气候变化领域集成服务门户

Context: NO2 and O-3 are ubiquitous air toxicants capable of inducing lung damage to the respiratory epithelium. Due to their oxidizing capabilities, these pollutants have been proposed to target specific biological pathways, but few publications have compared the pathways activated.Objective: This work will test the premise that NO2 and O-3 induce toxicity by activating similar cellular pathways.Methods: Primary human bronchial epithelial cells (HBECs, n=3 donors) were exposed for 2h at an air-liquid interface to 3ppm NO2, 0.75ppm O-3, or filtered air and harvested 1h post-exposure.

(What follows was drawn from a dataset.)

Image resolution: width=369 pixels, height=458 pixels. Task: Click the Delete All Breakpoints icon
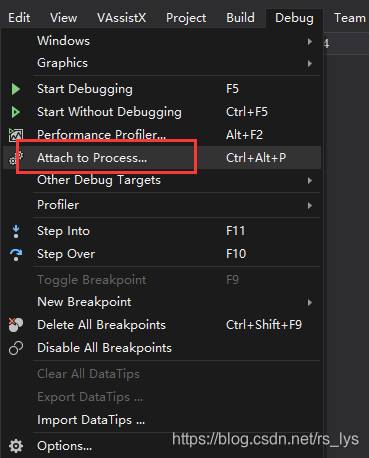pyautogui.click(x=16, y=325)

To give an overview of pathways that may be influenced by each exposure, gene expression was measured using PCR arrays for toxicity and oxidative stress. Based on the results, genes were selected to quantify whether expression changes were changed in a dose- and time-response manner using NO2 (1, 2, 3, or 5ppm), O-3 (0.25, 0.50, 0.75, or 1.00ppm), or filtered air and harvesting 0, 1, 4 and 24h post-exposure.Results: Using the arrays, genes related to oxidative stress were highly induced with NO2 while expression of pro-inflammatory and vascular function genes was found subsequent to O-3. NO2 elicited the greatest HMOX1 response, whereas O-3 more greatly induced IL-6, IL-8 and PTGS2 expression. Additionally, O-3 elicited a greater response 1h post-exposure and NO2 produced a maximal response after 4h.Conclusion: We have demonstrated that these two oxidant gases stimulate differing mechanistic responses in vitro and these responses occur at dissimilar times.